Because the last thing you ever want to do with nuclear weapons is to say,
here's the whole menu of times that I would use a nuclear weapon.
Because, you know, that's not the kind of thing that you want to kind of paste on the wall for your opponents.
Ambiguity, uncertainty, chance are all things that you hope deter us your opponent from testing you.
But I think we still have, when it comes to peer nuclear powers like Russia or China,
we still have a strategy that's based on being able to survive being hit and being able to strike back and destroy the other guy completely.
Because one of the things, if you talk to kind of the vintage cold warriors, and I'm of that generation,
you know, earlier before the broadcast, we were all talking about generations and I come out of that generation.
What they would tell you is it's not how many weapons you have, it's how many you have left after you've been hit.
And we took this to really absurd levels.
I mean, at the height of the Cold War, at the height of our arsenal in 1967, we had 32,000 nuclear weapons.
And the Soviets probably had something like 30 to 40,000 eventually.
That's way more than enough to survive being struck by the other guy.
But we started to think about intricate war fighting scenarios that required a lot of planning and multiple strikes and so on.
So I think that's the mentality we're still stuck in.
All right.
I can kind of see that.
That we're stuck in that mentality.
Earlier you were talking about the differences in generations.
I'm of the younger generation.
And I feel like my generation has a very different view of nuclear weapons.
And I think that some of the things that have been going on with America's military, their nuclear program speaks to that.
You know, in 2013, the Associated Press published a number of investigative pieces about America's nuclear program.
Airmen in the missile silos have left blast doors open.
The Navy ended up expelling 34 soldiers after it learned that they cheated on an exam.
Have things gotten better since then?
Does this kind of speak to, you know, are we?
the Pentagon sits around and strategizes, but doesn't really invest anything in nukes?
I wouldn't even go so far as the Pentagon sits around and strategizes.
Let me just back up and say that years ago, and it's in the book, which I wrote a few years back,
that the chairman of the Joint Chiefs said, you know, we just don't create nuclear strategists anymore.
Right.
So, you know, right off the bat, there's a problem.
And I think after the Cold War, the kind of problems you're talking about with people getting lazy
about procedures and, you know, there was the infamous case of flying six live nukes across the
country on a B-52 that the crew didn't know about.
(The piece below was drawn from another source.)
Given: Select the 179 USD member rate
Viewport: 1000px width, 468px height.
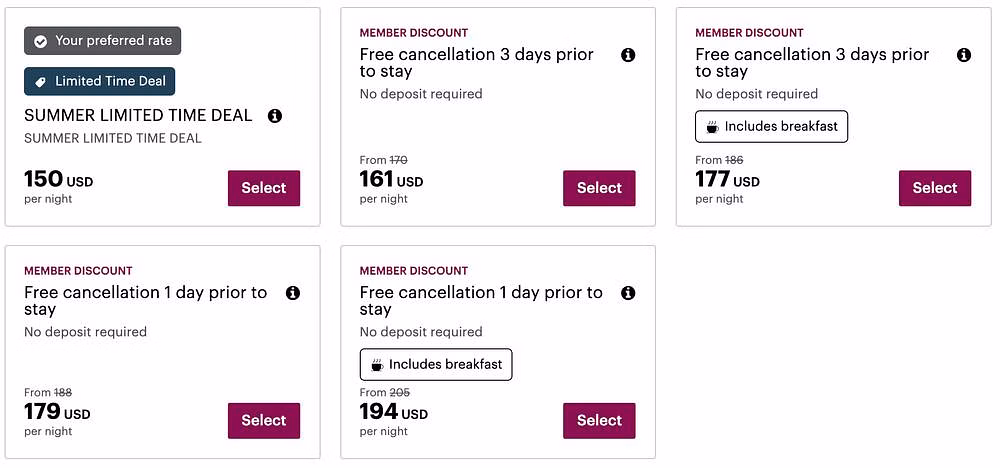Looking at the screenshot, I should pos(264,421).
All of these pointed to a problem that the
nuclear mission had become de-emphasized and that people who worked in the nuclear mission
just didn't think what they were doing was important. I remember talking to a retired officer
who was an ICBM launch officer during the Cold War, and he said they used to go to work,
and there was a sign on the wall that said,
not today, Ivan.
Oh, my God, really?
But that was, that's a great,
I thought that summed it up beautifully,
and it gave them a real sense of mission
to say, look, no matter what else happens in the world,
America, the 50 states of the United States of America,
and its closest allies in Europe and Asia,
are safe that, you know, not today, Ivan.
Well, now, you know, when you're going down to sit long alerts
or not alerts, but long stretches of duty, you know, underground for a couple of days,
what is it you think you're doing? You're defending against the gazillion to one shot that something
terrible happens in the world. Now, as it turns out, the Russians are actually inadvertently
invigorating the nuclear mission because they won't shut up about nuclear weapons. But,
you know, the fact the matter is the nuclear mission fell into kind of a twilight zone for a while.
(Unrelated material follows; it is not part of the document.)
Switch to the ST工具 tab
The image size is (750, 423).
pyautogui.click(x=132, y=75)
And there was a blue ribbon panel in 2008 that said, we really have to do something about those.
It was chaired by former Secretary of Defense James Schlesinger.
And he said, even the Air Force doesn't understand its own nuclear mission anymore.
And I'll just, I'll add one story before we move on.
Years ago, I gave a lecture at the War College.
It got to be a good 10, 12 years ago.
And I gave a whole lecture about mutual assured destruction and flexible response and nuclear strategies from the 70s and 80s.
And an Air Force officer walked to me, a young guy, a young major.
and he said, sir, that was a great lecture. He said, I'd never heard any of this stuff before.
Which blew my mind. I mean, as an Air Force officer, he said, I said, you've never heard the expression?
Mutual assured destruction? And he said, not until today.
No sense of their own history, no sense of strategic air command in the 50s and 60s, nothing like that.
And again, you mentioned generational issues. I think people below a certain age.
I teach courses at Harvard Extension to younger folks, mostly, and they have no sense of any of this.
To them, this is all ancient history.
When I talked to them about people growing up very fearful, and I tell them the classic Cold War kids stories.
You know, we hit under our desks, and we did air raid drills and all that stuff.
They look at me almost as if they're an inch away from saying, Professor Nichols, why would you lie to us about this?
You know, nobody really did that.
And I say, yeah, we really did.
Well, that actually, I think it all comes around.
You mentioned Vladimir Putin.
And he has been making these, they're not veiled threats.
I mean, they are threats.
They're open threats about nuclear weapons.
I mean, to me, it all, it's part of a piece.
I mean, yeah, if there are kids out there who don't believe this is a real threat,
and they're not sitting there like I did actually in bed sitting up in the 1970s
and just waiting for the bombs to fall, which made it very hard to sleep, by the way,
if they don't have that sense.
But, yeah, I mean, all those weapons are still there, right?
Each one more powerful than the ones we just had the anniversary of Hiroshima and Nagasaki, right?
Each one of the weapons is pretty much, most of them are more powerful than the ones that hit those two cities.
are all more powerful from there.
I just wanted to make sure.
Actually, I didn't want to say that in case we have a suitcase nuke somewhere that's not very powerful.
But, so what kind of threat do you think?
I mean, when Putin says the things he said, like, you know, I should have moved missiles into Crimea.
That was one thing specifically that I remember him saying.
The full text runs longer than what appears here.